At a glance, patients can see what certain interventions, such as taking a statin, or an ace inhibitor, quitting smoking, lowering their hemoglobin A1C by one point, exercising more and losing weight, might do.
“They see the risk in a bar-graph format, let’s say dropping from 10 percent to 5 percent – and that seems to have quite a bit of impact on patients and their willingness to follow my recommendations,” Reicks said.
During the first month of using IndiGO, Reicks ¬– who is part of the Colorado Beacon IndiGO pilot and on the executive committee of the Colorado Beacon Consortium – has increased the number of patients using IndiGo from 40 to 80, and plans to introduce more to the tool.
“I also can show the patients what the risk would be if he were not taking a certain medication," Reicks said. “It’s helped also in compliance. I’m convinced that it’s been really helpful in my practice."

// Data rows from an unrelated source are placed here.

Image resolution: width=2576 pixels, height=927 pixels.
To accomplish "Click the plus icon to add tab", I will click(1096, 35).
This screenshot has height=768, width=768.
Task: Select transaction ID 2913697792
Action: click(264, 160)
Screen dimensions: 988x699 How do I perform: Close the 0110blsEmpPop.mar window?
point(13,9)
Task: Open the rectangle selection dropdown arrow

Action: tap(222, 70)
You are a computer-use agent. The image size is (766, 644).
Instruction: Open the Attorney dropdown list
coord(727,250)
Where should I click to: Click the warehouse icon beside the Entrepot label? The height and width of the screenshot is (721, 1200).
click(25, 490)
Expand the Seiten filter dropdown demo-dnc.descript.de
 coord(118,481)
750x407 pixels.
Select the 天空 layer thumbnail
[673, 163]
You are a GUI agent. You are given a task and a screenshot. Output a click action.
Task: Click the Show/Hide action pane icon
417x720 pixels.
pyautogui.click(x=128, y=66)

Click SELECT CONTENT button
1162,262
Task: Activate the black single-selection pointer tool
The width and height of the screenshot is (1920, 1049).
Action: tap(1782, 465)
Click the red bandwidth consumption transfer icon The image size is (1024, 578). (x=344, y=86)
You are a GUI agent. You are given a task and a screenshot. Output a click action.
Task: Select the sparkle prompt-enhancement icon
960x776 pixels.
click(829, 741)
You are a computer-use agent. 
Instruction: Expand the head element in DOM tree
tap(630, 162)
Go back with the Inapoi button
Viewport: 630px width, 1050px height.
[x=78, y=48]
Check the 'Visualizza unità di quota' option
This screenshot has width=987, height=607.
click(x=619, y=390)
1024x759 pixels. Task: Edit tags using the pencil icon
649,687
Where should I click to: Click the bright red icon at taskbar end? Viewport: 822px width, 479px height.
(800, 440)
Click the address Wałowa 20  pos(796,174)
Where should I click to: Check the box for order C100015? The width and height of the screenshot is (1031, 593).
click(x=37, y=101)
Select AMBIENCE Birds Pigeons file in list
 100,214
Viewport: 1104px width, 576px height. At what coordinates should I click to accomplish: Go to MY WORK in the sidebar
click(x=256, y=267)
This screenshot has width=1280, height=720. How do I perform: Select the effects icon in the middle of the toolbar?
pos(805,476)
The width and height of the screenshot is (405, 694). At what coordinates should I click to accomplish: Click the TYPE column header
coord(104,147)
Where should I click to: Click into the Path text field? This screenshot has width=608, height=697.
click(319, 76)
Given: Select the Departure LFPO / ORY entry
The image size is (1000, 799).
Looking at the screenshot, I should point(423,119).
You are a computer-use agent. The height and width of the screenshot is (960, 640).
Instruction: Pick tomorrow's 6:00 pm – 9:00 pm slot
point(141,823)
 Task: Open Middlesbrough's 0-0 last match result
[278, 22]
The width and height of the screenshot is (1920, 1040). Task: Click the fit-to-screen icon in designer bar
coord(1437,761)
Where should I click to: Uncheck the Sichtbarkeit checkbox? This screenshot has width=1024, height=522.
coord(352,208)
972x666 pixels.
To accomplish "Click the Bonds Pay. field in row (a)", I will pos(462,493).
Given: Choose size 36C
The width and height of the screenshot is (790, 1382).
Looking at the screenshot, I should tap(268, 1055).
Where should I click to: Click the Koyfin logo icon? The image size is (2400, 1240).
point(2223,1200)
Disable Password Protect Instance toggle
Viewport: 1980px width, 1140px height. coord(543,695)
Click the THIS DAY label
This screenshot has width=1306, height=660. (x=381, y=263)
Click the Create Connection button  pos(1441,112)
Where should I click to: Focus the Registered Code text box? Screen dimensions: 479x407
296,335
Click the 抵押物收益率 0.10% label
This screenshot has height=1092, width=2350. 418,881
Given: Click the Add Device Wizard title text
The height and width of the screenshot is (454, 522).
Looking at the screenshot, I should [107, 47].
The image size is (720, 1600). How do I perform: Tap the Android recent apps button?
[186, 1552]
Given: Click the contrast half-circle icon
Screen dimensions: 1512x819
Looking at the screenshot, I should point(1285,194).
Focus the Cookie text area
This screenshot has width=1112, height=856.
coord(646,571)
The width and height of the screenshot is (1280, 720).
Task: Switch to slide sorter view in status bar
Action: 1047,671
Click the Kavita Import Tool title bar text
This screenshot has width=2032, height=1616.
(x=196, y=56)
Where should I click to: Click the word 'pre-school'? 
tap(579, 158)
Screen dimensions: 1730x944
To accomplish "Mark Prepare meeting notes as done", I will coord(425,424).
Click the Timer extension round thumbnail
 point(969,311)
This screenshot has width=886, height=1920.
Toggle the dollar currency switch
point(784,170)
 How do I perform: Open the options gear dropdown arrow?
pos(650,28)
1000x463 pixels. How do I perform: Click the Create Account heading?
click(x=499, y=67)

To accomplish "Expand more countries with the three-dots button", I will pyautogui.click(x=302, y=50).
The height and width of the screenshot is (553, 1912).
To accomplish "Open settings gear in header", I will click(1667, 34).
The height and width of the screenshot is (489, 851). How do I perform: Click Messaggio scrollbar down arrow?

To Adler, IndiGO is working just as intended – it's improving the lives of those with chronic conditions, which also happens to drive down healthcare costs, all accomplished by having meaningful patient discussions at the point of care. If an app can directly put that graphical information directly into the patients’ hands, he says, that, too, is bound to drive up the actions people take to reduce their health risks.
As he sees it, it’s about “risks and choices, and a better sense of ownership.”